Mesoporous silicas synthesis and application for lignin peroxidase immobilization by covalent binding method
Zunfang Hu , Longqian Xu , Xianghua Wen
DOI:10.1016/S1001-0742(12)60008-4
Received March 14, 2012,Revised May 05, 2012, Accepted , Available online January 11, 2013
Volume 24,2013,Pages 181-187
Immobilization of enzymes on mesoporous silicas (MS) allows for good reusability. MS with two-dimensional hexagonal pores in diameter up to 14.13 nm were synthesized using Pluronic P123 as template and 1,3,5-triisopropylbenzene as a swelling agent in acetate buffer. The surface of MS was modified by the silanization reagents 3-aminopropyltriethoxysilane.

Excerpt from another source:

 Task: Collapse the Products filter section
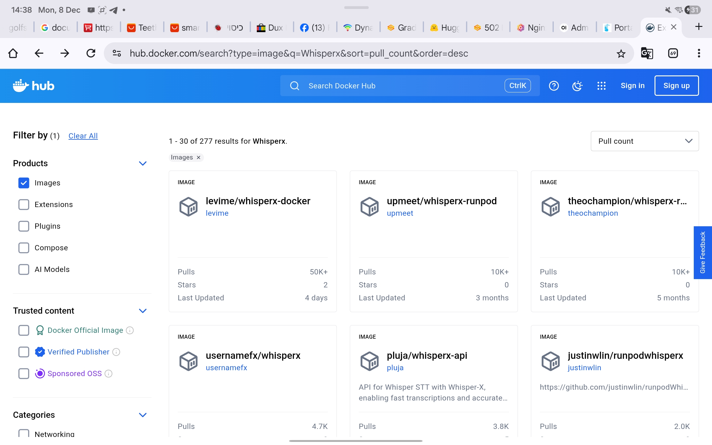142,163
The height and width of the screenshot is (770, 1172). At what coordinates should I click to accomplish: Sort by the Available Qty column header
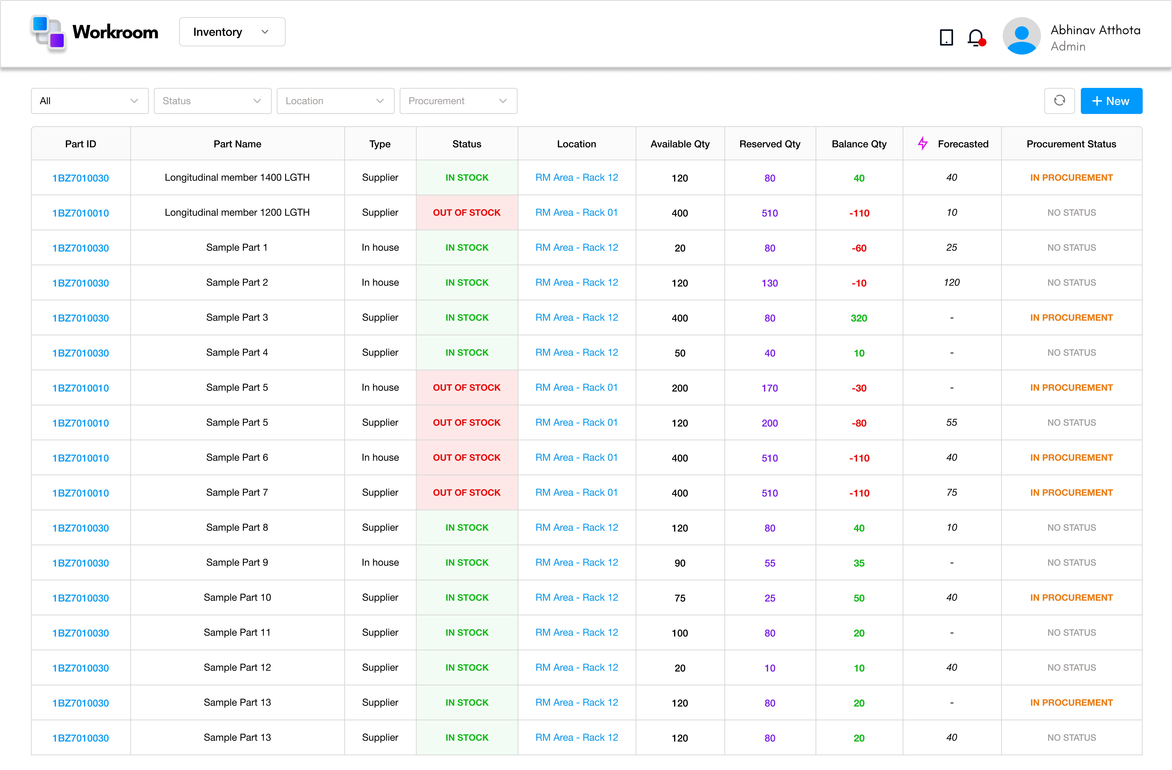[x=680, y=143]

Lignin peroxidase (LiP) was successfully immobilized on the modified MS through covalent binding method by four agents: glutaraldehyde, 1,4-phenylene diisothiocyanate, cyanotic chloride and water-soluble carbodiimide. Results showed that cyanotic chloride provided the best performance for LiP immobilization. The loaded protein concentration was 12.15 mg/g and the immobilized LiP activity was 812.9 U/L. Immobilized LiP had better pH stability. Acid Orange II was used to examine the reusability of immobilized LiP, showing more than 50% of the dye was decolorized at the fifth cycle.